# LWL auf Kupfer Adapter (Fibre Channel auf RJ45)



## Klang (1. November 2004)

Hi @all,

ich suche einen Adapter bzw. Kupplung damit ich einen PC mit normaler Netzwerkkarte (RJ45) und einen PC mit LWL-Netzkarte (Fibre Channel) zusammen an ein LWL Patchkabel anschließen kann.

Erklärung: Ich habe ein LWL Netzkabel (Kabel zum Netzwerk) an das ich 2 PC's anschliessen möchte. Nun brauch ich so einen Adapter der gleichzeitig als Kupplung fungiert.
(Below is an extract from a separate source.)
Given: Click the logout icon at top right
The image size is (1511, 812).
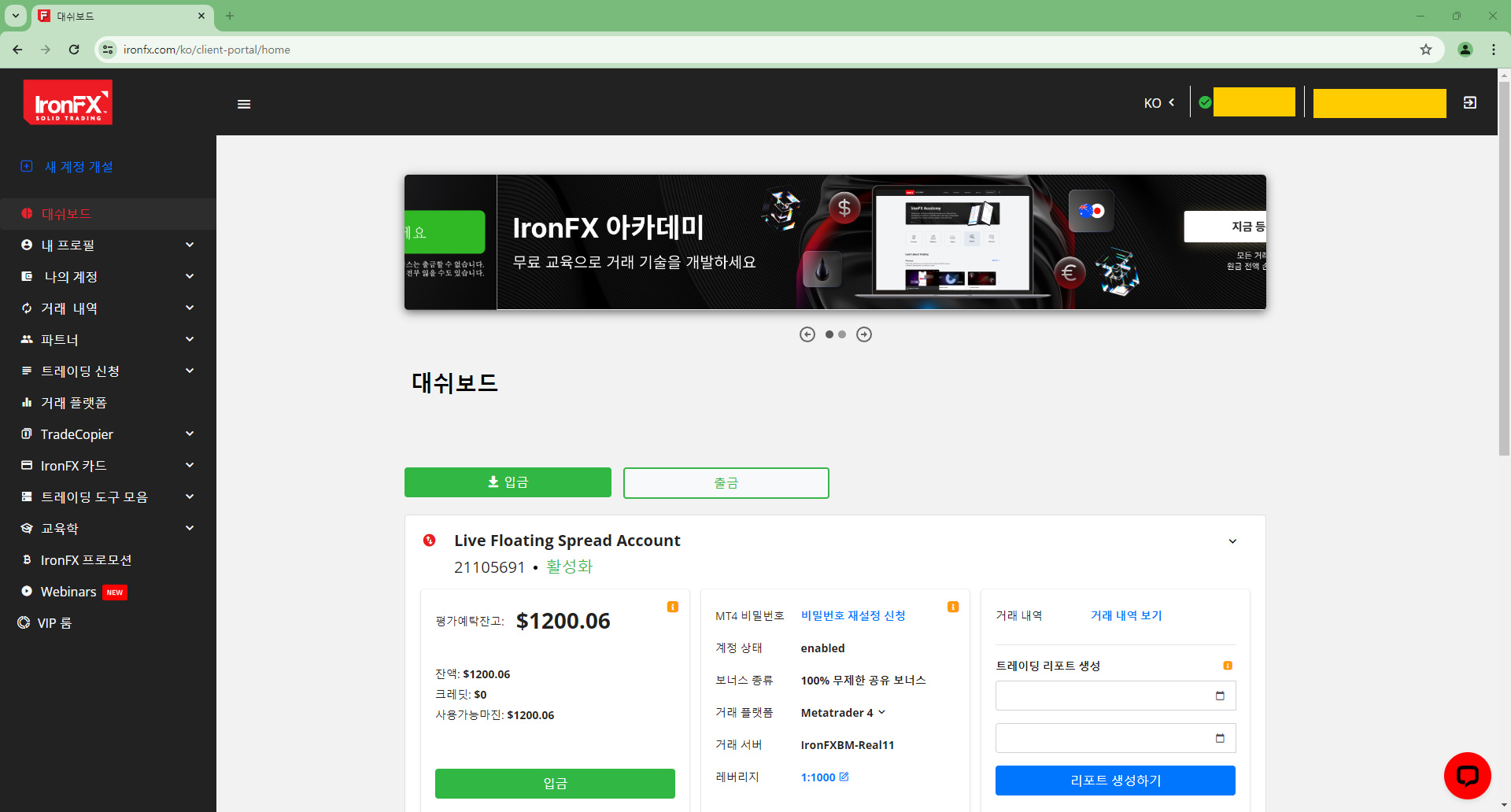Looking at the screenshot, I should [1469, 102].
Adapter auf Kupfer (RJ45) und Kupplung für den LWL Anschluss.

Hat jemand eine Idee?


----------



## Skinner (1. November 2004)

Router, Hub oder Switch mit LWL anschluss kaufen

Oder so einen Kuppler wobei der wahrscheinlich nur einen Anschluss hat und du 2 brauchst


----------



## amw (16. November 2004)

Evtl. hilft dir das ja ein wenig weiter.

http://www.alliedtelesyn.de/de-de/products/

Diese Firma stellt sehr viele Arten von Adaptern her.


----------